*Problem description*. Return every line of the data exactly as it stands.

*Source data*.
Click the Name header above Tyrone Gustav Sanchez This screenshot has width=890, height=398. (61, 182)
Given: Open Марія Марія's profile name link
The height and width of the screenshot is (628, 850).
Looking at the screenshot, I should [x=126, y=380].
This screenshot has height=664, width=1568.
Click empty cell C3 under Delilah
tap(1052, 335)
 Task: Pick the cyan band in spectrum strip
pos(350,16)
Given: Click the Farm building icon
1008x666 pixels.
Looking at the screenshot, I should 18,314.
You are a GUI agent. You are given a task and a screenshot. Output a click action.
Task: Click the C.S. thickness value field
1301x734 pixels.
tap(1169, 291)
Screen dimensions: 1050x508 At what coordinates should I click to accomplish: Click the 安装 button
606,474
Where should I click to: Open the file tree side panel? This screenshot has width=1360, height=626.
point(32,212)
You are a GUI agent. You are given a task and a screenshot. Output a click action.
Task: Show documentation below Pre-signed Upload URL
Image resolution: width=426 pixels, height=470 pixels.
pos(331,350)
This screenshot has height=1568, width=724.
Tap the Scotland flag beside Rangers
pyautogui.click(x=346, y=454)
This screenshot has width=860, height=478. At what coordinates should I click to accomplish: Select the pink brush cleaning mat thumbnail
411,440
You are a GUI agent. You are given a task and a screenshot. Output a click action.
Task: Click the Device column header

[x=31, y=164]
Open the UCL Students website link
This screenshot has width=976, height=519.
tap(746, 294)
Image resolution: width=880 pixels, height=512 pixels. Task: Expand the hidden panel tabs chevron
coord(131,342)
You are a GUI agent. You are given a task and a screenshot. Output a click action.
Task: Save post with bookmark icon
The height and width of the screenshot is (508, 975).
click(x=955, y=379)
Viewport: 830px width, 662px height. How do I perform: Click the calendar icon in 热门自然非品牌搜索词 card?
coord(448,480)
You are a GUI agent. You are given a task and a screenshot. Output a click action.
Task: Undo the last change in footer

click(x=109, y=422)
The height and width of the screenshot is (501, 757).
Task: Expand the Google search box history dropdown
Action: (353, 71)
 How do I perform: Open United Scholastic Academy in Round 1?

*Response area*.
Click the Name header above Tyrone Gustav Sanchez This screenshot has width=890, height=398. (61, 182)
Given: Open Марія Марія's profile name link
The height and width of the screenshot is (628, 850).
Looking at the screenshot, I should [x=126, y=380].
This screenshot has height=664, width=1568.
Click empty cell C3 under Delilah
tap(1052, 335)
 Task: Pick the cyan band in spectrum strip
pos(350,16)
Given: Click the Farm building icon
1008x666 pixels.
Looking at the screenshot, I should 18,314.
You are a GUI agent. You are given a task and a screenshot. Output a click action.
Task: Click the C.S. thickness value field
1301x734 pixels.
tap(1169, 291)
Screen dimensions: 1050x508 At what coordinates should I click to accomplish: Click the 安装 button
606,474
Where should I click to: Open the file tree side panel? This screenshot has width=1360, height=626.
point(32,212)
You are a GUI agent. You are given a task and a screenshot. Output a click action.
Task: Show documentation below Pre-signed Upload URL
Image resolution: width=426 pixels, height=470 pixels.
pos(331,350)
This screenshot has height=1568, width=724.
Tap the Scotland flag beside Rangers
pyautogui.click(x=346, y=454)
This screenshot has width=860, height=478. At what coordinates should I click to accomplish: Select the pink brush cleaning mat thumbnail
411,440
You are a GUI agent. You are given a task and a screenshot. Output a click action.
Task: Click the Device column header

[x=31, y=164]
Open the UCL Students website link
This screenshot has width=976, height=519.
tap(746, 294)
Image resolution: width=880 pixels, height=512 pixels. Task: Expand the hidden panel tabs chevron
coord(131,342)
You are a GUI agent. You are given a task and a screenshot. Output a click action.
Task: Save post with bookmark icon
The height and width of the screenshot is (508, 975).
click(x=955, y=379)
Viewport: 830px width, 662px height. How do I perform: Click the calendar icon in 热门自然非品牌搜索词 card?
coord(448,480)
You are a GUI agent. You are given a task and a screenshot. Output a click action.
Task: Undo the last change in footer

click(x=109, y=422)
The height and width of the screenshot is (501, 757).
Task: Expand the Google search box history dropdown
Action: (353, 71)
 How do I perform: Open United Scholastic Academy in Round 1?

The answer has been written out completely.